Metaverse, dan NFT Butuh Internet Cepat, Ini Penyebab Jaringan 5G Belum Merata di Indonesia!

JAKARTA - Jaringan generasi kelima alias 5G tak hanya sekadar dibutuhkan untuk telekomunikasi saja, tetapi menurut President Director Smartfren Merza Fachys, 5G juga dapat mendorong kebutuhan metaverse dan NFT.

"(Saat ini fokusnya harus) bagaimana menyediakan jaringan internet yang benar-benar cocok untuk bisnis ke depan yang bukan main. Metaverse ini adalah salah satu contoh yang jelas, kalau crypto saya tidak terlalu paham tetapi pasti butuh internet cepat, NFT juga demikian, belum lagi mobil otonom, kebayang kalau ada di Jakarta, internet speed-nya lelet ya tabrakan semua itu," ujar Merza dalam sesi Selular Congress 2022 yang digelar Selular Media Network.

Oleh karena itu, dikatakan Merza saat ini Indonesia membutuhkan "the real 5G". Meski dia tidak menyinggung operator lain, tetapi menegaskan bahwa inovasi teknologi tersebut benar-benar membutuhkan 5G.

"Bukan karena Smartfren belum menggelar 5G, tapi 5G yang hari ini ada itu masih belum real 5G. Baru 5G diaksesnya, microwave yang speed-nya terbatas dengan satelit yang belum high throughput satellite. Bagaimana mau main metaverse, main gim online saja tertembak terus," tutur Merza.

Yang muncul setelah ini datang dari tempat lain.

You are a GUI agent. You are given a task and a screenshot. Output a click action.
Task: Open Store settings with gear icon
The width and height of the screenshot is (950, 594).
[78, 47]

Merza menyatakan, operator seluler saat ini masih harus membutuhkan spektrum frekuensi yang cukup. Sebab, spektrum frekuensi yang ada sekarang masih tertahan karena digunakan untuk kepentingan lain, salah satunya TV analog.

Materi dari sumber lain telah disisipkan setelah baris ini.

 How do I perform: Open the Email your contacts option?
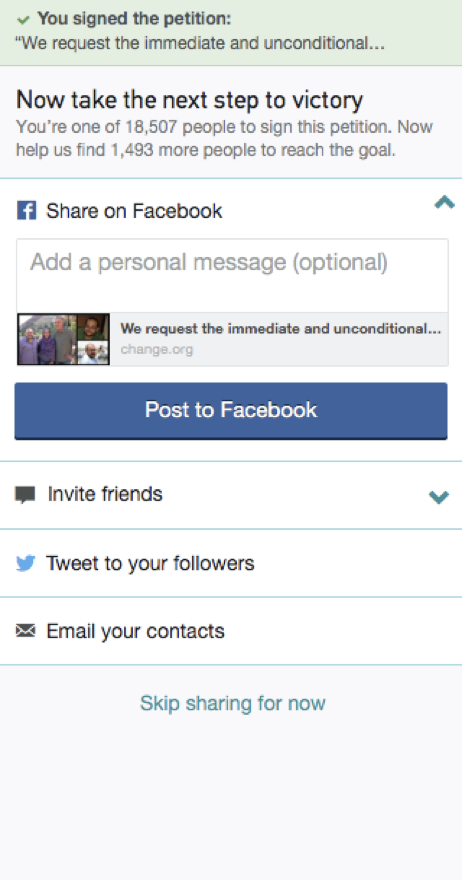[231, 631]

"Spektrum yang ada perlu ditata ulang. Misalnya dengan mematikan TV analog sehingga spektrum frekuensi bisa dipakai untuk 5G," ungkap Merza.

Di sisi lain Merza memahami penataan ulang spektrum frekuensi memang membutuhkan waktu. Tetapi hal ini perlu segera dilakukan agar memenuhi kebutuhan akses internet 5G yang lebih cepat, berkapasitas besar, dan latensi yang rendah.

Selain itu, jaringan 5G juga memerlukan dukungan fiber optic guna membawa kapasitas yang lebih besar. Sayangnya, fiber optic ini membutuhkan investasi yang tak main-main.

"Menggelar fiber optic itu izin dan prosesnya lama, dan juga bukan hal murah," pungkas Merza.

Ditekankan Merza, sulitnya menggelar fiber optic terutama di tingkat daerah. Misalnya saja ada pemerintah daerah (pemda) ketika operator seluler ingin menanam kabel di pinggir jalan, mereka harus menyewa tanah tersebut.

"Kita harus sewa bayar ke pemda, sewanya sama dengan harga tanah perumahan di situ, karena pakai NJOP wilayah yang dilewati. Ini semua tidak masuk akal, bagaimana kita mau mempercepat digitalisasi. Diharapkan pemerintah tidak menarik pendapatan di depan, ketika operator berupaya membangun jaringan," jelas Merza.